=== Begin Enclosure ===
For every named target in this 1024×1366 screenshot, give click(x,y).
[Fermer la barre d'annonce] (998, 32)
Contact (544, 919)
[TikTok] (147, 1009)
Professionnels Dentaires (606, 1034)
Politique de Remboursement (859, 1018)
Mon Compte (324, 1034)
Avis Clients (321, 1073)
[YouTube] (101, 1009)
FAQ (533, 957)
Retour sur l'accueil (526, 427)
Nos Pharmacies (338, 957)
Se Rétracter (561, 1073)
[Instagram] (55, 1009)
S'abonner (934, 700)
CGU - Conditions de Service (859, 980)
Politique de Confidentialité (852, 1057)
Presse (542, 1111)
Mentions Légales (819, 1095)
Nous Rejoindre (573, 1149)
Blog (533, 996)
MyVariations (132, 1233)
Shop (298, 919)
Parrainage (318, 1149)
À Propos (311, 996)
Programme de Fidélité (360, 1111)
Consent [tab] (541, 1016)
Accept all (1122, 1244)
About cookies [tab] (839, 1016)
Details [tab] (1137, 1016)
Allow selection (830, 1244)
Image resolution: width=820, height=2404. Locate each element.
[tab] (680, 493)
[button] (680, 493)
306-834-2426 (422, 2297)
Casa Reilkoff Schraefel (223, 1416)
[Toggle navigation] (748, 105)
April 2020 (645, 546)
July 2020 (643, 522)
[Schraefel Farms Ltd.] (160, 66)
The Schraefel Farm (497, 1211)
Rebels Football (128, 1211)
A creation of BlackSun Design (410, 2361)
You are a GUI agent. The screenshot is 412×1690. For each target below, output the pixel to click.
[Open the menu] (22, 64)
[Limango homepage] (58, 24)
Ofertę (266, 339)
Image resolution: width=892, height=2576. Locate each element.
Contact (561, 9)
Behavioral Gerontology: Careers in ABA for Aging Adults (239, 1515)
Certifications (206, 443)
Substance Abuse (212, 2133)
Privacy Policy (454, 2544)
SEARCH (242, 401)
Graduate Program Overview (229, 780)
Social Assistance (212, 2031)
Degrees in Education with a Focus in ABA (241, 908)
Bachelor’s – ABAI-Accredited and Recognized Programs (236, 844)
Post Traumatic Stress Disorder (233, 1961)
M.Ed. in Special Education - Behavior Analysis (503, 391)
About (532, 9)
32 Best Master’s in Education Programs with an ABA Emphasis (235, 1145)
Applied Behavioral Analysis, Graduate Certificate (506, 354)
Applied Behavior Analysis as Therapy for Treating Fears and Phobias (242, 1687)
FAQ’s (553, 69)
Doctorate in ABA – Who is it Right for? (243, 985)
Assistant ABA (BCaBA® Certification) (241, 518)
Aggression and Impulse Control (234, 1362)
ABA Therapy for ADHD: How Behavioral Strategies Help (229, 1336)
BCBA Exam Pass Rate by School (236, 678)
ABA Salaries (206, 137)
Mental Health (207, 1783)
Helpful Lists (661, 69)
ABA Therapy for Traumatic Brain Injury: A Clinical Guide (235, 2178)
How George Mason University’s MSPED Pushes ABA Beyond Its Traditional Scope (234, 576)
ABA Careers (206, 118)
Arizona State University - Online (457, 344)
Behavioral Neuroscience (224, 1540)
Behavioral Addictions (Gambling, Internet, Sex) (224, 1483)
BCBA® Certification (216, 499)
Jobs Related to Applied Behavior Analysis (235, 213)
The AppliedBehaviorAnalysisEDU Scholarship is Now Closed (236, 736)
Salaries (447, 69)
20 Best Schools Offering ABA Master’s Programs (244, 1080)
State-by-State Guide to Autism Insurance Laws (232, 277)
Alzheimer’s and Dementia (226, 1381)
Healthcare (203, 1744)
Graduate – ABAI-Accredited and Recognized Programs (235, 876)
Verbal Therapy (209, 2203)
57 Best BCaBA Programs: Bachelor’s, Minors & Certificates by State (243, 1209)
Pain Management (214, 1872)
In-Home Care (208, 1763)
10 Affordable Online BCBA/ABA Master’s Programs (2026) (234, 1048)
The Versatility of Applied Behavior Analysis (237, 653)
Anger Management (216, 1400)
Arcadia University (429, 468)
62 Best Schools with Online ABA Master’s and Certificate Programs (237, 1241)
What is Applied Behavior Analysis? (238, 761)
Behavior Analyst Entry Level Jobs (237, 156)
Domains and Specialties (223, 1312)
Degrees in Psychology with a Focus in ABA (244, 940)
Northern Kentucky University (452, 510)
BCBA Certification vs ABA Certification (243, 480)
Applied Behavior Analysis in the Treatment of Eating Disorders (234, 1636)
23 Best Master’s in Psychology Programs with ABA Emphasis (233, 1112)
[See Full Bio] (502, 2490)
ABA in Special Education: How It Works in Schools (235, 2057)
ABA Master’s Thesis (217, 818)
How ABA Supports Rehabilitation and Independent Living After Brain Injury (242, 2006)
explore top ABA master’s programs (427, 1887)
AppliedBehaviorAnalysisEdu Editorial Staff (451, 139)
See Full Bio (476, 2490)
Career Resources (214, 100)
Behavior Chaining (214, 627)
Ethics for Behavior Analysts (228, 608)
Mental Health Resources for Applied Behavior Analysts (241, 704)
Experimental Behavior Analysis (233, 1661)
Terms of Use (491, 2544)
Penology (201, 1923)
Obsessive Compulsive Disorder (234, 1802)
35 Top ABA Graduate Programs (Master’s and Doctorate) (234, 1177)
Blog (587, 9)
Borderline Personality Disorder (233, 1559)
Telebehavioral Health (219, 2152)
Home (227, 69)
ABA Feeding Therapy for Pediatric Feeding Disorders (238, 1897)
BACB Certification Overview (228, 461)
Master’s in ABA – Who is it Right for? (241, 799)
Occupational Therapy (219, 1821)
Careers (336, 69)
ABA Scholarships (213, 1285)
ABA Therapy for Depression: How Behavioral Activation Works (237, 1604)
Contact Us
=== End Enclosure ===
> [PROBLEM TO WORK ON]:
Return the listing above exactly, line for line.

> [TASK SOLUTION]:
For every named target in this 1024×1366 screenshot, give click(x,y).
[Fermer la barre d'annonce] (998, 32)
Contact (544, 919)
[TikTok] (147, 1009)
Professionnels Dentaires (606, 1034)
Politique de Remboursement (859, 1018)
Mon Compte (324, 1034)
Avis Clients (321, 1073)
[YouTube] (101, 1009)
FAQ (533, 957)
Retour sur l'accueil (526, 427)
Nos Pharmacies (338, 957)
Se Rétracter (561, 1073)
[Instagram] (55, 1009)
S'abonner (934, 700)
CGU - Conditions de Service (859, 980)
Politique de Confidentialité (852, 1057)
Presse (542, 1111)
Mentions Légales (819, 1095)
Nous Rejoindre (573, 1149)
Blog (533, 996)
MyVariations (132, 1233)
Shop (298, 919)
Parrainage (318, 1149)
À Propos (311, 996)
Programme de Fidélité (360, 1111)
Consent [tab] (541, 1016)
Accept all (1122, 1244)
About cookies [tab] (839, 1016)
Details [tab] (1137, 1016)
Allow selection (830, 1244)
Image resolution: width=820, height=2404. Locate each element.
[tab] (680, 493)
[button] (680, 493)
306-834-2426 (422, 2297)
Casa Reilkoff Schraefel (223, 1416)
[Toggle navigation] (748, 105)
April 2020 (645, 546)
July 2020 (643, 522)
[Schraefel Farms Ltd.] (160, 66)
The Schraefel Farm (497, 1211)
Rebels Football (128, 1211)
A creation of BlackSun Design (410, 2361)
You are a GUI agent. The screenshot is 412×1690. For each target below, output the pixel to click.
[Open the menu] (22, 64)
[Limango homepage] (58, 24)
Ofertę (266, 339)
Image resolution: width=892, height=2576. Locate each element.
Contact (561, 9)
Behavioral Gerontology: Careers in ABA for Aging Adults (239, 1515)
Certifications (206, 443)
Substance Abuse (212, 2133)
Privacy Policy (454, 2544)
SEARCH (242, 401)
Graduate Program Overview (229, 780)
Social Assistance (212, 2031)
Degrees in Education with a Focus in ABA (241, 908)
Bachelor’s – ABAI-Accredited and Recognized Programs (236, 844)
Post Traumatic Stress Disorder (233, 1961)
M.Ed. in Special Education - Behavior Analysis (503, 391)
About (532, 9)
32 Best Master’s in Education Programs with an ABA Emphasis (235, 1145)
Applied Behavioral Analysis, Graduate Certificate (506, 354)
Applied Behavior Analysis as Therapy for Treating Fears and Phobias (242, 1687)
FAQ’s (553, 69)
Doctorate in ABA – Who is it Right for? (243, 985)
Assistant ABA (BCaBA® Certification) (241, 518)
Aggression and Impulse Control (234, 1362)
ABA Therapy for ADHD: How Behavioral Strategies Help (229, 1336)
BCBA Exam Pass Rate by School (236, 678)
ABA Salaries (206, 137)
Mental Health (207, 1783)
Helpful Lists (661, 69)
ABA Therapy for Traumatic Brain Injury: A Clinical Guide (235, 2178)
How George Mason University’s MSPED Pushes ABA Beyond Its Traditional Scope (234, 576)
ABA Careers (206, 118)
Arizona State University - Online (457, 344)
Behavioral Neuroscience (224, 1540)
Behavioral Addictions (Gambling, Internet, Sex) (224, 1483)
BCBA® Certification (216, 499)
Jobs Related to Applied Behavior Analysis (235, 213)
The AppliedBehaviorAnalysisEDU Scholarship is Now Closed (236, 736)
Salaries (447, 69)
20 Best Schools Offering ABA Master’s Programs (244, 1080)
State-by-State Guide to Autism Insurance Laws (232, 277)
Alzheimer’s and Dementia (226, 1381)
Healthcare (203, 1744)
Graduate – ABAI-Accredited and Recognized Programs (235, 876)
Verbal Therapy (209, 2203)
57 Best BCaBA Programs: Bachelor’s, Minors & Certificates by State (243, 1209)
Pain Management (214, 1872)
In-Home Care (208, 1763)
10 Affordable Online BCBA/ABA Master’s Programs (2026) (234, 1048)
The Versatility of Applied Behavior Analysis (237, 653)
Anger Management (216, 1400)
Arcadia University (429, 468)
62 Best Schools with Online ABA Master’s and Certificate Programs (237, 1241)
What is Applied Behavior Analysis? (238, 761)
Behavior Analyst Entry Level Jobs (237, 156)
Domains and Specialties (223, 1312)
Degrees in Psychology with a Focus in ABA (244, 940)
Northern Kentucky University (452, 510)
BCBA Certification vs ABA Certification (243, 480)
Applied Behavior Analysis in the Treatment of Eating Disorders (234, 1636)
23 Best Master’s in Psychology Programs with ABA Emphasis (233, 1112)
[See Full Bio] (502, 2490)
ABA in Special Education: How It Works in Schools (235, 2057)
ABA Master’s Thesis (217, 818)
How ABA Supports Rehabilitation and Independent Living After Brain Injury (242, 2006)
explore top ABA master’s programs (427, 1887)
AppliedBehaviorAnalysisEdu Editorial Staff (451, 139)
See Full Bio (476, 2490)
Career Resources (214, 100)
Behavior Chaining (214, 627)
Ethics for Behavior Analysts (228, 608)
Mental Health Resources for Applied Behavior Analysts (241, 704)
Experimental Behavior Analysis (233, 1661)
Terms of Use (491, 2544)
Penology (201, 1923)
Obsessive Compulsive Disorder (234, 1802)
35 Top ABA Graduate Programs (Master’s and Doctorate) (234, 1177)
Blog (587, 9)
Borderline Personality Disorder (233, 1559)
Telebehavioral Health (219, 2152)
Home (227, 69)
ABA Feeding Therapy for Pediatric Feeding Disorders (238, 1897)
BACB Certification Overview (228, 461)
Master’s in ABA – Who is it Right for? (241, 799)
Occupational Therapy (219, 1821)
Careers (336, 69)
ABA Scholarships (213, 1285)
ABA Therapy for Depression: How Behavioral Activation Works (237, 1604)
Contact Us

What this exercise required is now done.